For pharmacy sales and purchases, partnership admissions and exits, related-party transfers, CGT concession claims and restructures. Methodology built around PBS remuneration mechanics, location-rule scarcity and script-volume economics.

A pharmacy valuation determines the market value of a community pharmacy business, where goodwill attaches to the PBS approval number because location rules and pharmacist-only ownership restrict supply. Prismi prepares evidence-led pharmacy valuations for sales, partnership changes, related-party transfers, CGT concession claims and restructures, cross-checking capitalised earnings against dollars-per-script and percentage-of-turnover benchmarks and concluding at the most supportable position.

When a pharmacy needs a formal valuation

Pharmacy valuations are commissioned around ownership events: sale or purchase of the pharmacy business, admission or exit of a partner, transfer of an interest to a family trust or related entity, or a restructure of the holding arrangements. Because state ownership caps push most groups into multi-partner structures, partnership changes are the single most common trigger — every admission and exit needs a number both sides and their advisers can rely on. Related-party transfers engage the market value substitution rule in s 116-30 ITAA 1997, exits engage the Division 152 small business CGT concessions, and restructures may rely on the Subdivision 328-G rollover — all positions that need a market valuation prepared with ATO market valuation expectations in mind. Lenders also require valuations at purchase and refinance. Prismi's fees are fixed at engagement and never contingent on the outcome, and every report is senior-reviewer signed with a formal independence statement.

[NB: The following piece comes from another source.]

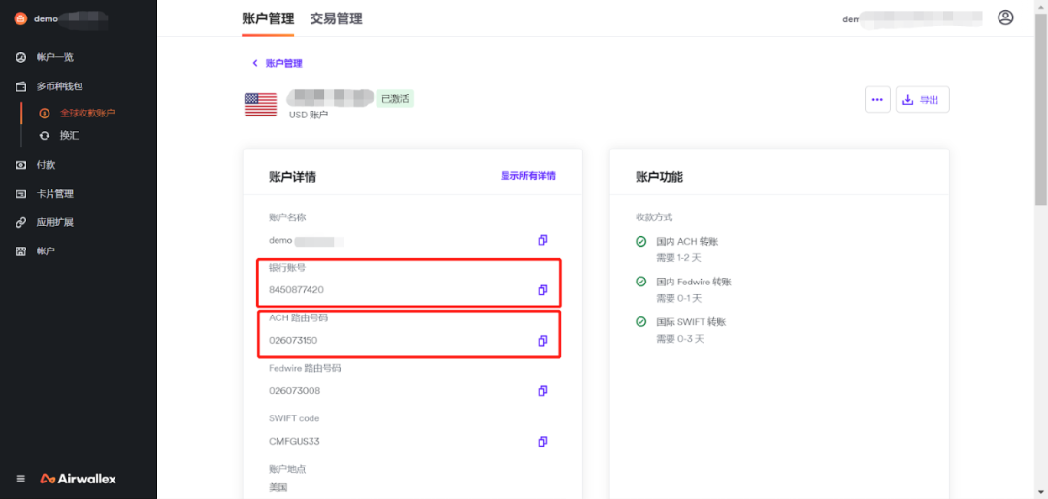The width and height of the screenshot is (1048, 499).
Task: Copy the Fedwire routing number
Action: click(x=542, y=391)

Why goodwill attaches to the PBS approval number

The right to dispense PBS medicines at a location is an approval granted under the National Health Act 1953. New pharmacies and relocations are assessed by the Australian Community Pharmacy Authority against the pharmacy location rules — a legislative instrument that tightly restricts where a new approval can be established, and which is no longer subject to a sunset date. On the ownership side, every state and territory except the Northern Territory restricts pharmacy ownership to registered pharmacists, with limited friendly society exceptions, and most impose numerical caps: four concurrent pharmacies in Western Australia and Tasmania, five in New South Wales and Victoria, six in South Australia, and no cap in the ACT or NT. Queensland has moved to a licensing regime under the Pharmacy Business Ownership Act 2024, administered by the new Queensland Pharmacy Business Ownership Council. The combined effect is a supply-constrained licence market: goodwill attaches to the approval number itself, not merely to the trading performance behind it, and pharmacies routinely transact at prices a pure earnings analysis would struggle to reproduce. A supportable pharmacy valuation names that scarcity premium and evidences it, rather than burying it in the multiple.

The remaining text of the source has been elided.